The explosion occurred seconds after Shultz's car passed over the road but before all 11 cars in the official motorcade had gone by. The blast came between the sixth and seventh vehicles.
No Claims of Responsibility
There was no immediate claim of responsibility for the bombings, but Foreign Minister Guillermo Bedregal said both were the work of cocaine dealers. U.S. cooperation with government efforts to stem the thriving cocaine trade has fueled anti-American sentiment in Bolivia.
After the highway blast, dozens of police officers closed the road and climbed a nearby hill to search for the bombers. They found a wire they said had detonated the bomb by remote control.
Shultz, 67, was riding in one of the first few cars of the motorcade. Riding with him was Bolivia's foreign minister and U.S. Embassy Charge d'Affaires David Greenley.

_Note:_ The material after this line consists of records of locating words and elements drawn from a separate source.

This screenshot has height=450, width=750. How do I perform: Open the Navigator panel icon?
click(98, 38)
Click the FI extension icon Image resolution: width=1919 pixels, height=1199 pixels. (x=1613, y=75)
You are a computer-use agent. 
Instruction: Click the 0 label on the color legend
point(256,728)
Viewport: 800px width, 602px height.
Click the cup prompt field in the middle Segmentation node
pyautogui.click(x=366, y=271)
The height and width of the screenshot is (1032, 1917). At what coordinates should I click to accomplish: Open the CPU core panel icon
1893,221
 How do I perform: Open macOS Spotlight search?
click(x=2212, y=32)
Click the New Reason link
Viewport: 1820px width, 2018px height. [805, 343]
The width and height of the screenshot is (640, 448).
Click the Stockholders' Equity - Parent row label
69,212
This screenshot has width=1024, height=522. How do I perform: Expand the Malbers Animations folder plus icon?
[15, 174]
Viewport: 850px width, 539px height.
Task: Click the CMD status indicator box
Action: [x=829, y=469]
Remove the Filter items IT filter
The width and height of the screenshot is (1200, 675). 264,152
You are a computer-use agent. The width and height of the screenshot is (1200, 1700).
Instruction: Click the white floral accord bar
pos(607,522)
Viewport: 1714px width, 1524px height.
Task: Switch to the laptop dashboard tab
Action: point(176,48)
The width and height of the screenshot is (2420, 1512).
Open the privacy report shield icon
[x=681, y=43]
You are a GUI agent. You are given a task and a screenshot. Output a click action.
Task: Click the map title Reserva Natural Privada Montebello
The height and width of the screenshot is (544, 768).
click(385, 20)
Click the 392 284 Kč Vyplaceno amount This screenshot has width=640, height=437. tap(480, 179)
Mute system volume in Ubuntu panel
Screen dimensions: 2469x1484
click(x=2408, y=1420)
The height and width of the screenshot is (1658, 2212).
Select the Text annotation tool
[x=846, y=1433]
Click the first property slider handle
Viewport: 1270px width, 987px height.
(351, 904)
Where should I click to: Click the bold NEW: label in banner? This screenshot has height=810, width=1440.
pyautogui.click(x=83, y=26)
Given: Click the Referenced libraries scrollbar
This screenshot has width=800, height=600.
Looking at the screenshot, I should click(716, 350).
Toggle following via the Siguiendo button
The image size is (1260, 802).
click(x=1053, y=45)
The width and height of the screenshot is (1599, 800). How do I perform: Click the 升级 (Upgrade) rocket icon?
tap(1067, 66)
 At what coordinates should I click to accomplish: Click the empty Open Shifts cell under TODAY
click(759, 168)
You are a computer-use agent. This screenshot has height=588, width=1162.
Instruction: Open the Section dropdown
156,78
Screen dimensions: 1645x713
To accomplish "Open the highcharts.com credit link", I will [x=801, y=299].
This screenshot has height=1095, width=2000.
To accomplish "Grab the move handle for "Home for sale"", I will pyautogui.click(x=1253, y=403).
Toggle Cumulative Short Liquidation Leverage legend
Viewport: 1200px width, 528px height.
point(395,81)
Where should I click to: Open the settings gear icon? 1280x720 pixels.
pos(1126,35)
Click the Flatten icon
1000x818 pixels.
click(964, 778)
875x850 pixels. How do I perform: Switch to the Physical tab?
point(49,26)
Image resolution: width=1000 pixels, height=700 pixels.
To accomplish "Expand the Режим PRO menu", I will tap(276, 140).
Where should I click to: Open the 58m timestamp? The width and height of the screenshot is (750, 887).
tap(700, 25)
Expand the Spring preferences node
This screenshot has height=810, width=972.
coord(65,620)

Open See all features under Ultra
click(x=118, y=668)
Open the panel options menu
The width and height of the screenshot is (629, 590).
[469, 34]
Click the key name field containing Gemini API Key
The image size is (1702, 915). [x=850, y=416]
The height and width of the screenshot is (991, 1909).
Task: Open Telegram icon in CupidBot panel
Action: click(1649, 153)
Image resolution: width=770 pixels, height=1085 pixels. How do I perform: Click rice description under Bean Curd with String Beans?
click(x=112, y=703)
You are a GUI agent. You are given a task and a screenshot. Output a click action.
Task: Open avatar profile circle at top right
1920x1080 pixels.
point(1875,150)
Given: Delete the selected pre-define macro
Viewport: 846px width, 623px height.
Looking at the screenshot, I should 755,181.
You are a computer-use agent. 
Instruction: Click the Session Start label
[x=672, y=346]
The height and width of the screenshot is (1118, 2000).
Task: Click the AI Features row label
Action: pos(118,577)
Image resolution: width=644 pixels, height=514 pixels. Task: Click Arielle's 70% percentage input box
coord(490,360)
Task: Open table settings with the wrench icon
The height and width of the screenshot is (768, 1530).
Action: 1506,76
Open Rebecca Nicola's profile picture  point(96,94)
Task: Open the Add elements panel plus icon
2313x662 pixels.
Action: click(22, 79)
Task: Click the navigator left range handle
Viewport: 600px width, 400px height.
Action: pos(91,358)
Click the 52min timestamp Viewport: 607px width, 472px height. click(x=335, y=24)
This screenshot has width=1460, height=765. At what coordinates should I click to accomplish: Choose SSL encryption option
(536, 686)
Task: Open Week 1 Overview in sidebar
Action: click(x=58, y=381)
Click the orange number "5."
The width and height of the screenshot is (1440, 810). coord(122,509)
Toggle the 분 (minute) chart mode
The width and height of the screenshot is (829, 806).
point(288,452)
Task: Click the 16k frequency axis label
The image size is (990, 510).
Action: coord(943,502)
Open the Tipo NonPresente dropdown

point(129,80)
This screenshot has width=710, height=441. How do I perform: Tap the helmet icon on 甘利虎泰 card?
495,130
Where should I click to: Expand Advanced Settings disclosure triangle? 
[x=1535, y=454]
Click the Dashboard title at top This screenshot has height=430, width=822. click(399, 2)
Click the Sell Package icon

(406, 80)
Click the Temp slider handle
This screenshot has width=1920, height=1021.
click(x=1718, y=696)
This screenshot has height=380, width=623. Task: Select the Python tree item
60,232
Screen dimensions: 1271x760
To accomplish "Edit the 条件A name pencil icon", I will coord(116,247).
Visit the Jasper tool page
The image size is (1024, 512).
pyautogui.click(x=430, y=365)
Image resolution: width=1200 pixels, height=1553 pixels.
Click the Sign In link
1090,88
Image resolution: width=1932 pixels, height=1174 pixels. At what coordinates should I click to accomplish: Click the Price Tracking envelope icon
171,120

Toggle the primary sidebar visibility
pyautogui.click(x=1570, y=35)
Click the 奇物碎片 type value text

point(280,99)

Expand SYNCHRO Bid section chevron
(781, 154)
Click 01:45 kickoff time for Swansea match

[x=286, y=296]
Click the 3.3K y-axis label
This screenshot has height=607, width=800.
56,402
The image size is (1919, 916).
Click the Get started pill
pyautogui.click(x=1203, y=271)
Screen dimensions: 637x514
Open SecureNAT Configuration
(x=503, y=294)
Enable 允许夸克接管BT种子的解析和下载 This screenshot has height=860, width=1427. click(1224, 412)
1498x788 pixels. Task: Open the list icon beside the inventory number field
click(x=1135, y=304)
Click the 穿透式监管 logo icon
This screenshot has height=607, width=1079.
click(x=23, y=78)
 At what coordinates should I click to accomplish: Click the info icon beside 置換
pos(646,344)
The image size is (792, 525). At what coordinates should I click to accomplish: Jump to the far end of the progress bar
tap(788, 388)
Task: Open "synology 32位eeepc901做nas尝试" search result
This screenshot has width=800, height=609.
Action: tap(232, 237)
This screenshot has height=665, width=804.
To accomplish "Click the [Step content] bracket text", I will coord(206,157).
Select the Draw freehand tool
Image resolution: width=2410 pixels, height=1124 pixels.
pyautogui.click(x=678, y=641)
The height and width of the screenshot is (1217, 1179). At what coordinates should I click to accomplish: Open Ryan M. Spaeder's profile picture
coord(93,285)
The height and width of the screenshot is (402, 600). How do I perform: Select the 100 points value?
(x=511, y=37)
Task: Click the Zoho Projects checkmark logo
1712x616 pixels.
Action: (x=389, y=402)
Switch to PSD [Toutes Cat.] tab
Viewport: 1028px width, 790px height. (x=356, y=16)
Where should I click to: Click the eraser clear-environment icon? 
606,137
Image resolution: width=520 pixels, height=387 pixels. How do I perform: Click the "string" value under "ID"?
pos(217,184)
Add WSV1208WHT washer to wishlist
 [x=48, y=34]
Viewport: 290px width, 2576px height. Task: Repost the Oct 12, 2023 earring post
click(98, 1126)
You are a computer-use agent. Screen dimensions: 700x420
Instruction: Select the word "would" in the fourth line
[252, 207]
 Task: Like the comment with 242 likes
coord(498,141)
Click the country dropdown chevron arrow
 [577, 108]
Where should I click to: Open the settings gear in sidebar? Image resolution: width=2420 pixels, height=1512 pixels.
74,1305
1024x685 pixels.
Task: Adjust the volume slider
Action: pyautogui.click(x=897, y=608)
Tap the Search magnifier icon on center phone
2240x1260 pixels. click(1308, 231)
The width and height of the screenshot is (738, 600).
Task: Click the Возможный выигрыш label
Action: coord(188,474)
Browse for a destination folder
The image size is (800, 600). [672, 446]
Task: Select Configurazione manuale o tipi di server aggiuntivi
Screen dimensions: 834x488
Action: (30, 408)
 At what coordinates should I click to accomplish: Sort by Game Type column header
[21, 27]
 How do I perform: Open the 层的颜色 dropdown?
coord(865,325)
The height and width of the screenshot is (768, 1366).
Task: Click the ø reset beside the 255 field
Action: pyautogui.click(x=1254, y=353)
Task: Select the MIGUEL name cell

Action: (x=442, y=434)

A police escort accompanied the motorcade.
Taken to Embassy
Shultz had been scheduled to go to the Sheraton Hotel in La Paz but instead was rushed directly to the U.S. Embassy.
He has been secretary of state since 1982 and has traveled widely abroad but has never been attacked.
In La Paz, Shultz was expected to praise the government's efforts in fighting cocaine production and smuggling. The government crackdown and U.S. cooperation have angered Bolivian drug barons as well as small farmers, many of whom depend on coca crops for their livelihood.
Shultz is on a 10-day, nine-country Latin American tour aimed at gaining support for the Reagan Administration's policies. He flew to Bolivia today from Brazil. He began his tour Aug. 1 in Guatemala City. The trip is scheduled to end Wednesday in Ecuador.